Millar's Tale: Zooming out

A year ago, on March 12 2020, my company hosted our last tasting of the year. The theme, chosen in December, was 'Party Fizz for Spring'. Four days later, the streets were empty.

The weekly Theatre of Wine tastings were the fulcrum of a working week, gathering staff and customers around a shared table, free of Coravins or Enomatics, to pull corks, twist Stelvins, and share wine and cheese in a manner that was both contemporary and timeless.

In the weeks of mania that followed, it took time to react and adjust, but tastings have always been at the heart of what we do, and we were determined to find a way to keep them going. Necessity was the mother of innovation and soon we were up and running with a new bit of software called Zoom.

A year later, with audiences for our virtual tastings regularly reaching 150+ participants, and bigger merchants like the Wine Society gathering over a thousand tasters for winemaker events, it is clear that Zoom, and others like it - which had been more or less unknown in the wine world - were now a lifeline to an industry previously built on in-person tastings.

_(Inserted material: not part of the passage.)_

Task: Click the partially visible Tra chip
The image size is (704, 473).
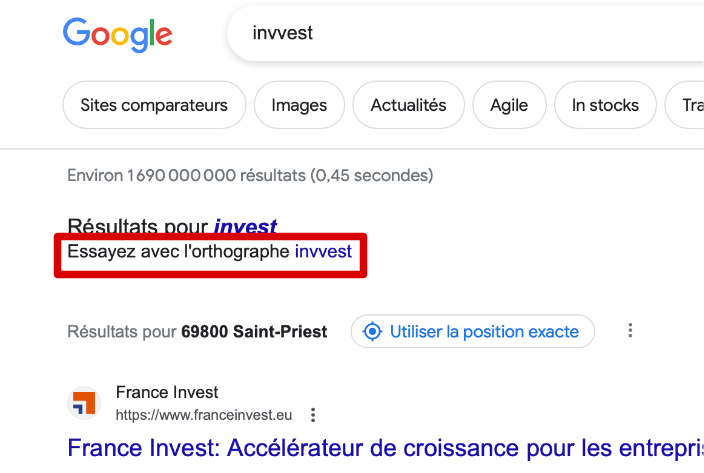Action: click(x=686, y=105)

Yet innovation is not always better than what we had before. Sometimes, it's just different. Video calling is here to stay for wine, but I'd rather be a wine merchant than a Zoom executive in three months' time. I feel Zoom might have better off in the long term if the pandemic had only run for a few months, and then we would have returned to normal life and been happy for the extra facility of video conferences in our lives. But as the months have gone on, you sense a deep desperation to get off video calls and return to real life as soon as possible.

So where now for video calling? For personal interactions, there will be a triggering element to booting up these programs up once normality returns. They are indelibly associated with a tough year and the inadequacy of virtual experience. That's not a positive brand association. Like a face mask, many will hope to never have to see it again.

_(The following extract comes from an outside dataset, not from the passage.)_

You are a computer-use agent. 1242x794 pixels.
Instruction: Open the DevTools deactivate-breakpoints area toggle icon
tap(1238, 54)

On the other hand, for large scale corporate events, Zoom has proven very useful and is here to stay. Before Covid, corporate budgets were being tightened up in many areas, and getting people together in one location for an in-person corporate tasting was looking increasingly lavish. The gap for a more cost-effective way of gathering people was clear and will be even more so thanks to the increase in post-Covid working from home, away from central venue hubs.

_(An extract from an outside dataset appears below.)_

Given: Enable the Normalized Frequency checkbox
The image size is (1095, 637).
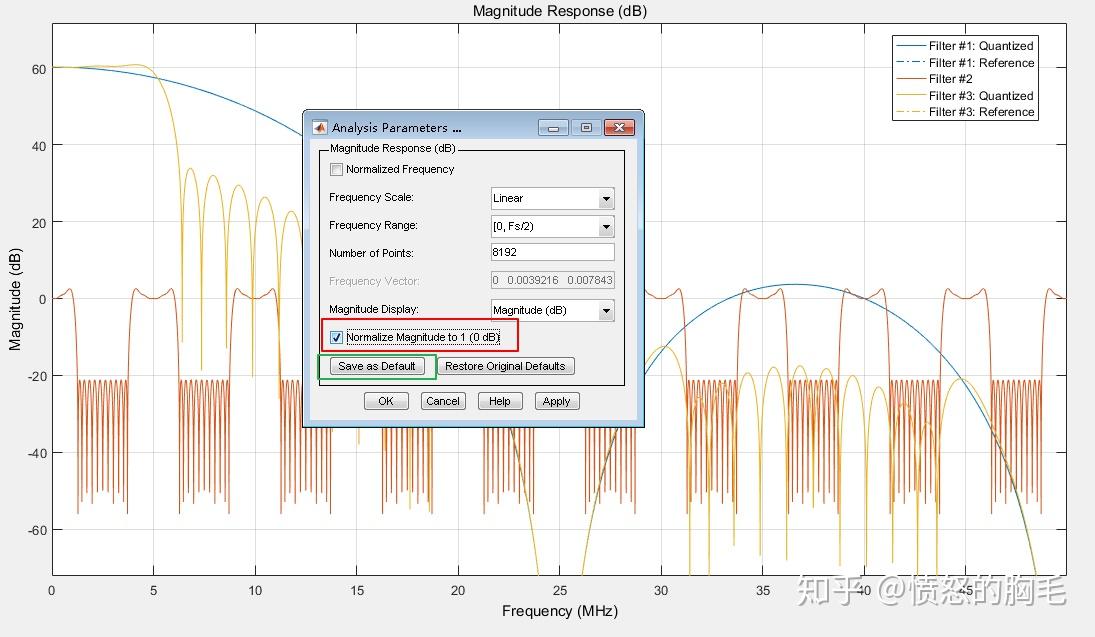Looking at the screenshot, I should (336, 169).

And for the wine trade, it seems that Zoom will have its uses, but having jumped on innovation out of necessity, we may find ourselves returning to tradition for efficacy. The in-person tasting is a proven institution of the industry, and while it can seem staid at times, and is certainly less accessible for those outside London, it still brings producers, buyers and sellers together inimitably and – for the most part - effectively. It also forms an invaluable opportunity to taste much more widely than Zoom can facilitate, allowing those in the industry who want to develop their palate to supplement knowledge with experience.

In the end, conducting our professional lives through Zoom has been more about need than desire, and when we are free to meet up and mingle freely again, much of its utility will be lost. But not all. Our flirtation with virtual tastings hasn't proved to be a love affair, but it isn't a one-night stand either.